— Problem to work on —
According to the article on the Boy Band television series, which record label gave the five members of the new band a recording contract?

— Passage shown —
:::::
- Genre: Reality television
- Presented by: Rita Ora
- Judges: Nick Carter Emma Bunton Timbaland
- Country of origin: United States
- Original language: English
- No. of seasons: 1
- No. of episodes: 10

Production
- Production company: Matador Content

Original release
- Network: ABC
- Release: June 22 – August 24, 2017

= Boy Band (TV series) =

Boy Band is an American television music competition series that premiered on June 22, 2017, on ABC. The 10-episode first season features young male vocalists competing to become a member of a new five-piece boy band. The final five boys who form the boy band receive a recording contract with Hollywood Records and perform the band's debut single during the finale. On August 24, 2017, it was announced on the live show that Brady Tutton, Chance Perez, Drew Ramos, Sergio Calderon, and Michael Conor were the new members of the boy band, In Real Life. They performed for the very first time their first single, "Eyes Closed".

Rita Ora hosted the first series, with the Backstreet Boys' Nick Carter, the Spice Girls' Emma Bunton and Timbaland serving as the "architects" who helped guide the contestants throughout the series.

==Contestants==
ABC released the list of the 30 contestants on June 9, 2017.
:::::
— Data provided —
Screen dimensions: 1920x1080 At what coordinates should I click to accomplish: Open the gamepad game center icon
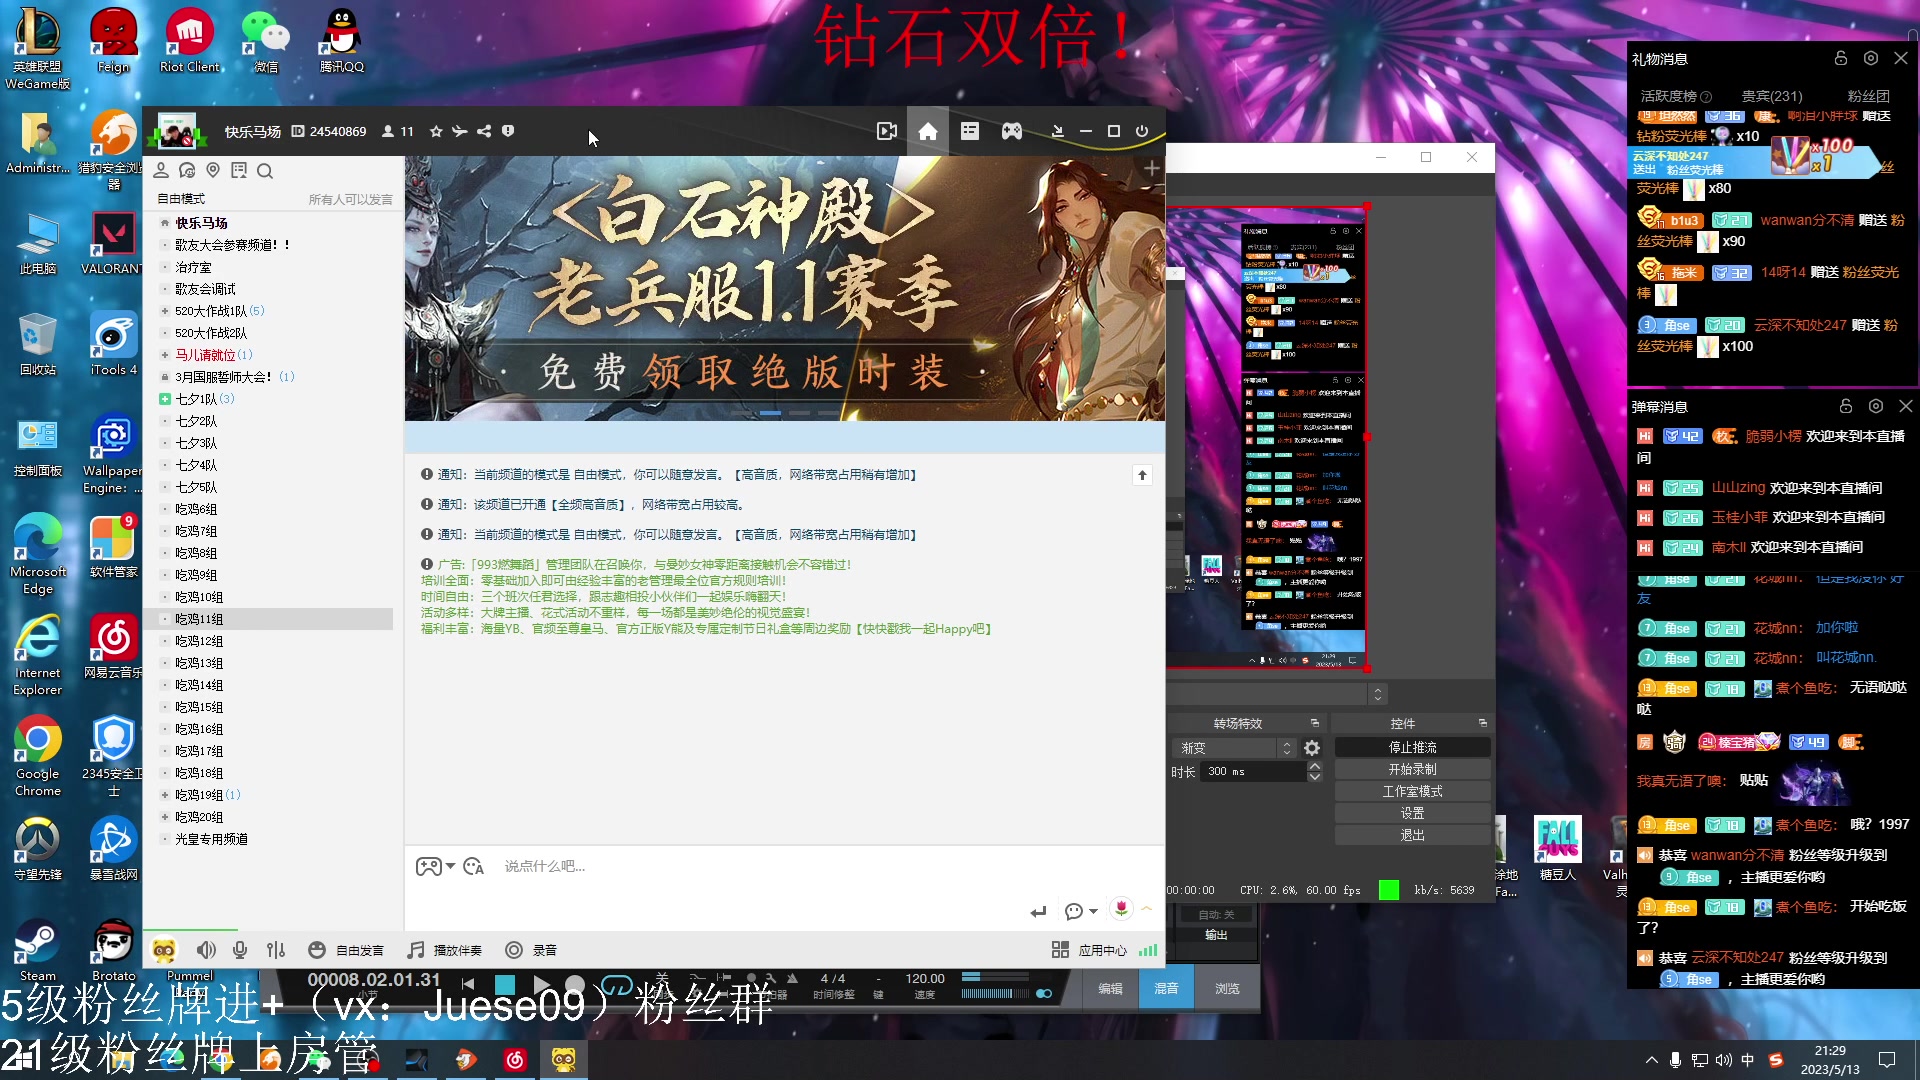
:::::
— Correct response —
Hollywood Records